# Work to complete
From the listing below, set down exactly the lines between the one holding "Hayat Green Tower (167, 2023)" and the one holding "О нас (368, 1876)", inclusive. No other line is wanted.

━━━━━ Given records ━━━━━

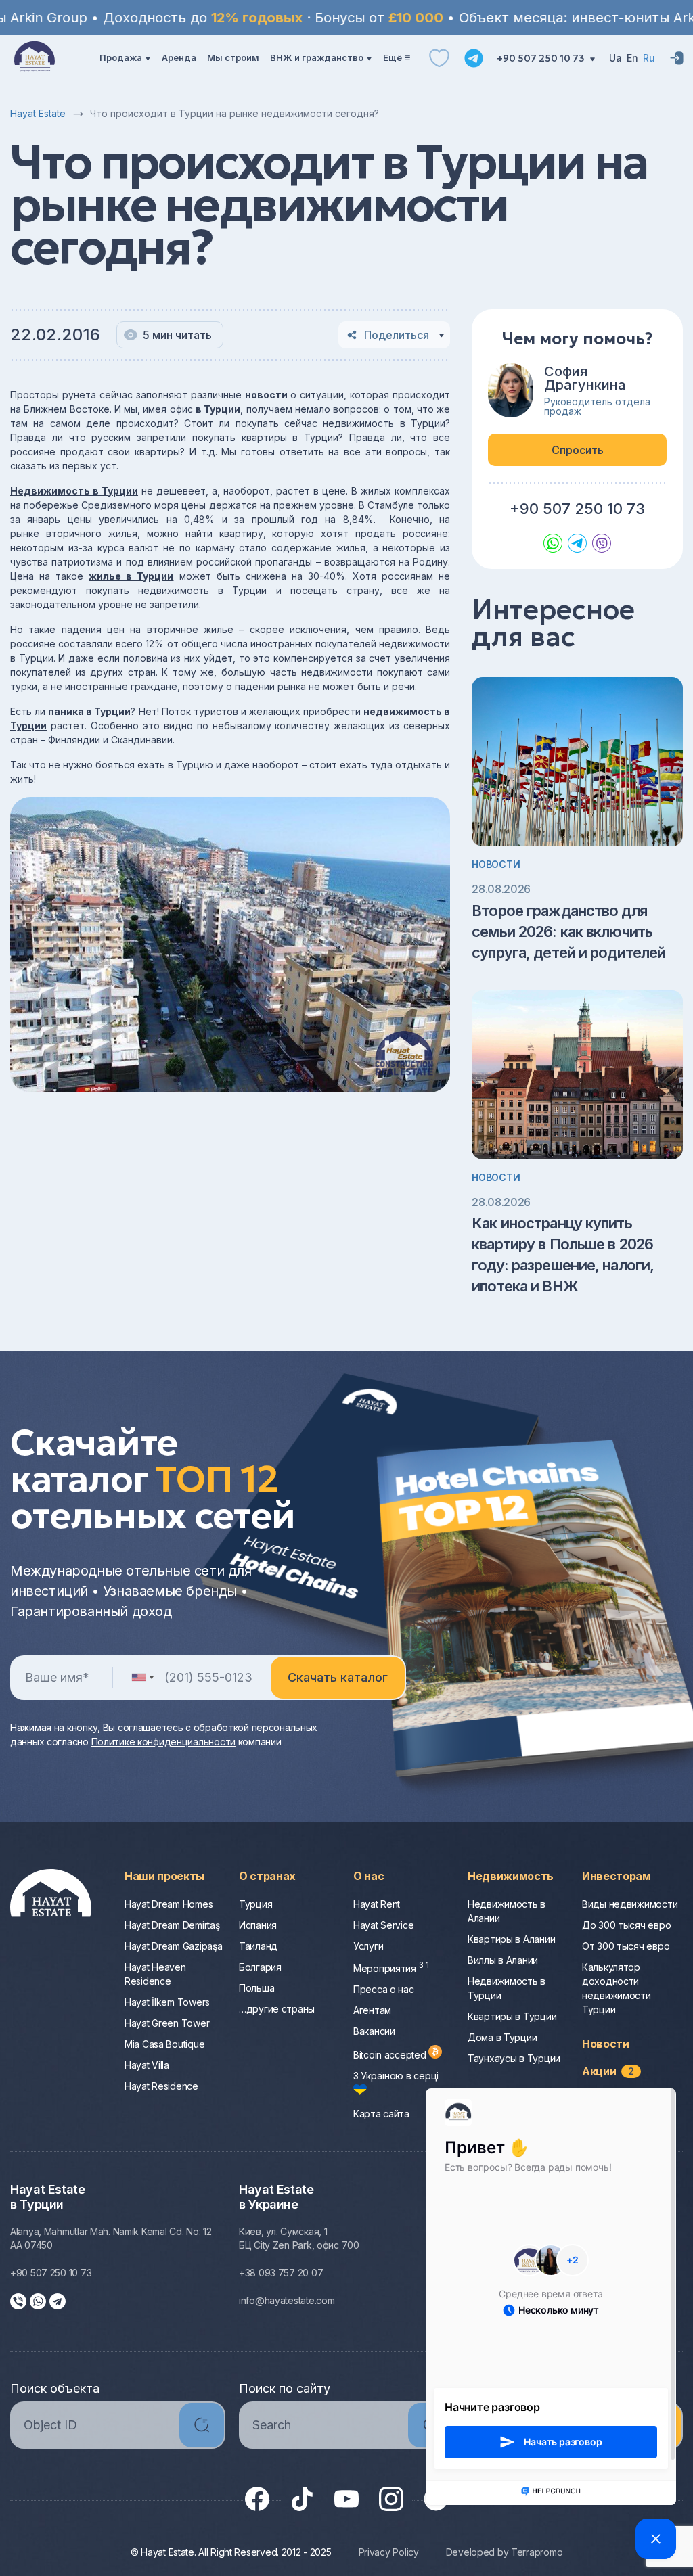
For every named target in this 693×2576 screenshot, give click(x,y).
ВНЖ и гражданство (316, 57)
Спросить (578, 450)
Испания (258, 1925)
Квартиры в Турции (512, 2016)
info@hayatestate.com (286, 2300)
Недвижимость (511, 1876)
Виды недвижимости (629, 1904)
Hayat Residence (161, 2086)
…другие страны (277, 2009)
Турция (255, 1904)
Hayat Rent (376, 1904)
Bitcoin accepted (390, 2055)
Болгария (260, 1967)
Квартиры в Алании (511, 1939)
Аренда (179, 57)
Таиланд (258, 1946)
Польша (256, 1988)
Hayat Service (383, 1925)
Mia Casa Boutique (164, 2044)
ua (615, 58)
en (632, 58)
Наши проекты (164, 1876)
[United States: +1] (142, 1678)
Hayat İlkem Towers (167, 2002)
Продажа (120, 57)
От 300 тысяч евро (625, 1946)
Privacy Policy (389, 2552)
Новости (496, 864)
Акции (608, 2071)
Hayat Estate (38, 113)
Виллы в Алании (503, 1960)
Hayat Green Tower (167, 2023)
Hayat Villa (147, 2065)
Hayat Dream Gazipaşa (173, 1946)
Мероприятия (391, 1968)
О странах (267, 1876)
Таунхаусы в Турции (514, 2058)
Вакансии (374, 2031)
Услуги (368, 1946)
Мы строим (233, 57)
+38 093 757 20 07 (281, 2272)
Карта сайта (381, 2113)
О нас (368, 1876)
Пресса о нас (383, 1989)
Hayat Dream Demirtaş (172, 1925)
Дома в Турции (502, 2037)
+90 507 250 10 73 (542, 58)
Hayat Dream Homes (169, 1904)
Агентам (372, 2010)
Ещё (392, 57)
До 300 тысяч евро (626, 1925)
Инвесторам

━━━━━

# Response below
Hayat Green Tower (167, 2023)
Hayat Villa (147, 2065)
Hayat Dream Gazipaşa (173, 1946)
Мероприятия (391, 1968)
О странах (267, 1876)
Таунхаусы в Турции (514, 2058)
Вакансии (374, 2031)
Услуги (368, 1946)
Мы строим (233, 57)
+38 093 757 20 07 (281, 2272)
Карта сайта (381, 2113)
О нас (368, 1876)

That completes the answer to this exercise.